=== Excerpt ===
The New York state legislative session concluded last week. It was a session that started like no other and ended like virtually every other session previously. The COVID-19 pandemic was ever-present during this legislation session—it impacted not only what business was conducted, but how business was done. However, despite the pandemic, the session ended in a typical mad rush on June 10.
Despite the unusual nature of this session, PIANY was successful in easing some administrative burdens on agencies, while successfully defending against new onerous requirements.
PIANY-supported legislation (S.653-A/A.651-A) that will amend the insurance law to allow all insurance notices to be delivered electronically successfully passed the Legislature.
While PIANY has supported electronic delivery of insurance documents for a long time, the association objected to an earlier version of this bill that contained a counterproductive requirement to include a “clickwrap” agreement every time a document is delivered. PIANY worked with others in the industry as well as bill sponsors to amend. The finished product will reduce policyholder confusion and helping agency to further streamline document delivery.
NYSIF out-of-state bill
Legislation (A.7504/S.6196) that would allow the New York State Insurance Fund to write secondary locations outside of New York also successfully passed both chambers.
PIANY worked with the NYSIF to support this legislation. PIANY had heard from members who were frustrated with the process of finding out-of-state workers’ compensation coverage for those clients in the NYSIF. This legislation will alleviate some of those frustrations.
=== Data extracts ===
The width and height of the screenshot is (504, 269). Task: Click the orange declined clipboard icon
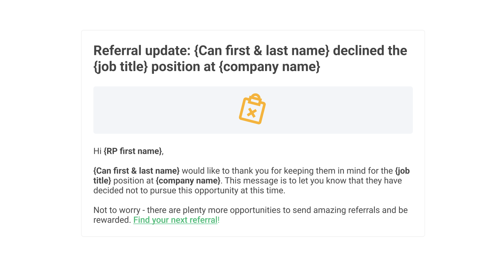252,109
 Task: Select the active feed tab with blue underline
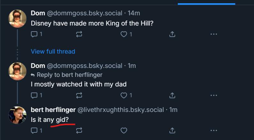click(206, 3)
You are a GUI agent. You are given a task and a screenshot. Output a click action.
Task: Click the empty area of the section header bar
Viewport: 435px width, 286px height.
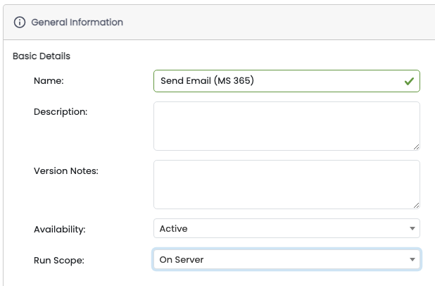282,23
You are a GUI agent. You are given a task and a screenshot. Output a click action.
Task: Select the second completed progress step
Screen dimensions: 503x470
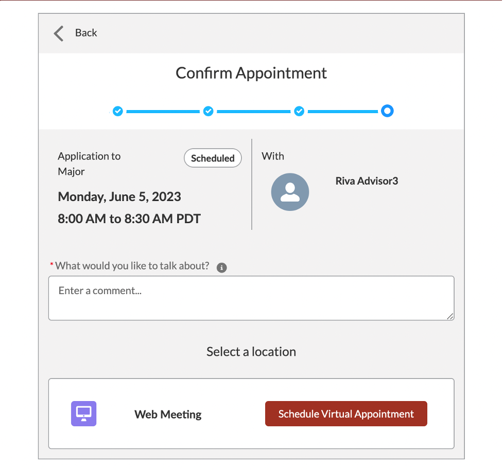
===
Work request 1 – According to the legislative session article, on what date did the New York session end?
Work request 2 – Reproduce word for word the stretch of the legislative session article from "NYSIF out-of-state bill" through "passed both chambers.".
Work request 3 – Please extend the legislative session article, starting after its final sentence.

Final answer 1 – June 10

Final answer 2 –
NYSIF out-of-state bill
Legislation (A.7504/S.6196) that would allow the New York State Insurance Fund to write secondary locations outside of New York also successfully passed both chambers.

Final answer 3 –
The best offense is a good defense
While passing legislation is always the goal, the realities of session mean that playing good defense is essential to a successful session. PIANY played great defense this year.
PIANY successfully opposed several short-sighted insurance bills that would have had a profoundly negative impact on the insurance industry, including the following:
Business interruption. S.4711/A.1937 would have required insurers to cover business interruption losses related to the COVID-19 pandemic if an insured had a policy in place on March 7, 2020, the start of the public health emergency.
At best, the legislation would have bankrupted the industry. At worst, it would have been unconstitutional since it attempted to alter private contracts retroactively.
Lead paint. This bill would have prohibited carriers from excluding coverage for lead-based paint exposure. Addressing the presence of lead paint in certain residential structures is a laudable goal. However, tying the problem of lead paint to an insurance policy is misguided and ultimately will not lead to an increase in lead abatement. If this legislation would have passed, insurers would have either withdrawn from the marketplace or premiums would skyrocket for all insured. Neither outcome leads to a reduction of lead paint in New York’s aging buildings. .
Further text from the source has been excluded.